A range of ordinance options — such as prohibiting the use of food and drink containers made of polystyrene or completely banning its sale within the city — will be discussed at the study session Tuesday. The council will then decide if it wants to pursue an ordinance.
No cities in San Luis Obispo County have banned use of EPS. However, in California, more than 80 cities and counties, including Monterey city and county and Ventura County, have regulations restricting its use.
Here, only Morro Bay has an informal policy that discourages the use of polystyrene by groups renting city facilities.
SLO Foam Free members contend that the ban would benefit the community because it is not compostable and cannot be recycled, and it has negative environmental impacts and associated health risks.
“Styrofoam is creating so much waste in the landfill that will never go away,” said Janine Rands, chair of SLO Foam Free.
San Luis Paper Co., a longtime vendor of industrial paper goods and janitorial supplies, sells to businesses in San Luis Obispo and northern Santa Barbara counties.
Bill Kalpakoff, who has worked at the company for 26 years, said that there are certain areas of the county that still purchase a lot of expanded polystyrene, but not so many in San Luis Obispo. However, it is still being used.
“There are really very few that use it (in San Luis Obispo),” he said. “If any polystyrene is used by San Luis Obispo companies, it is because they are struggling to stay in business.”

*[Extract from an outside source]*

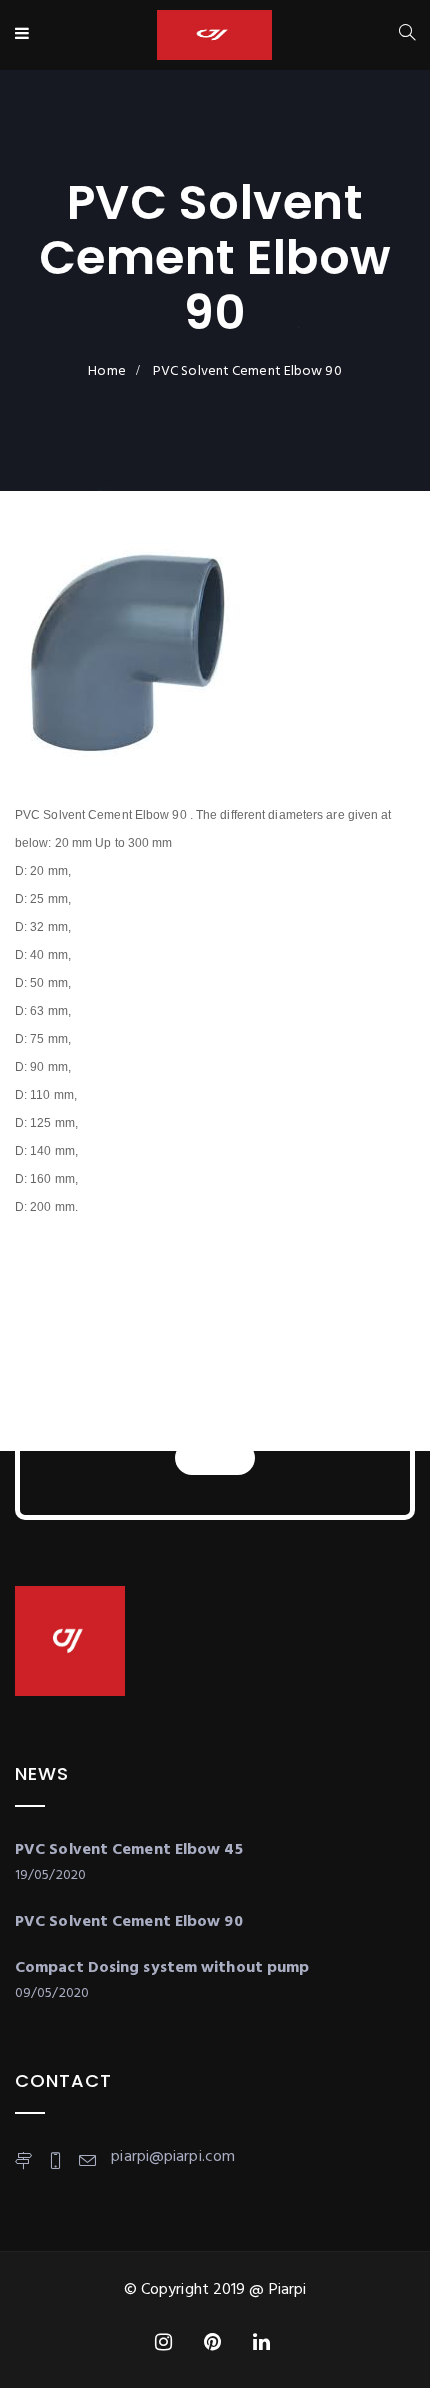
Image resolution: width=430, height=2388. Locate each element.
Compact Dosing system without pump (162, 1968)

The city’s informal survey of 20 food-based businesses found that businesses that no longer use EPS containers said their costs rose between 15 percent and 60 percent when they switched.
Surveyed businesses that currently use EPS containers said they do so because they are less expensive and because other products may not be as durable for hot food or liquids.
In some ordinances passed by other jurisdictions, an undue hardship clause was created to exempt businesses from the ban if it was too costly, said Greg Hermann, the city’s special projects manager.
“There is willingness for customers to be as green as possible, as long as it doesn’t kill them,” Kalpakoff said. The potential ban needs more discussion — especially about which products can be recycled locally, he added.
Some EPS alternative containers, although compostable, can’t be recycled in San Luis Obispo County, he said.
“There is more of a perception than a reality that it gets composted,” he said.
San Luis Obispo’s Climate Action Plan includes a strategy to divert waste from the landfill to be recycled, composted or reused.
Part of that plan includes introducing an ordinance that would require biodegradable food packaging in restaurants and for other food vendors.
If the council pursues a ban of EPS, it will also have to decide what role the city will play in enforcing it, such as actively investigating complaints through code enforcement or simply creating a brochure or an informational website, Hermann said.
The City Council study session will be held at 4 p.m. Tuesday at 990 Palm St.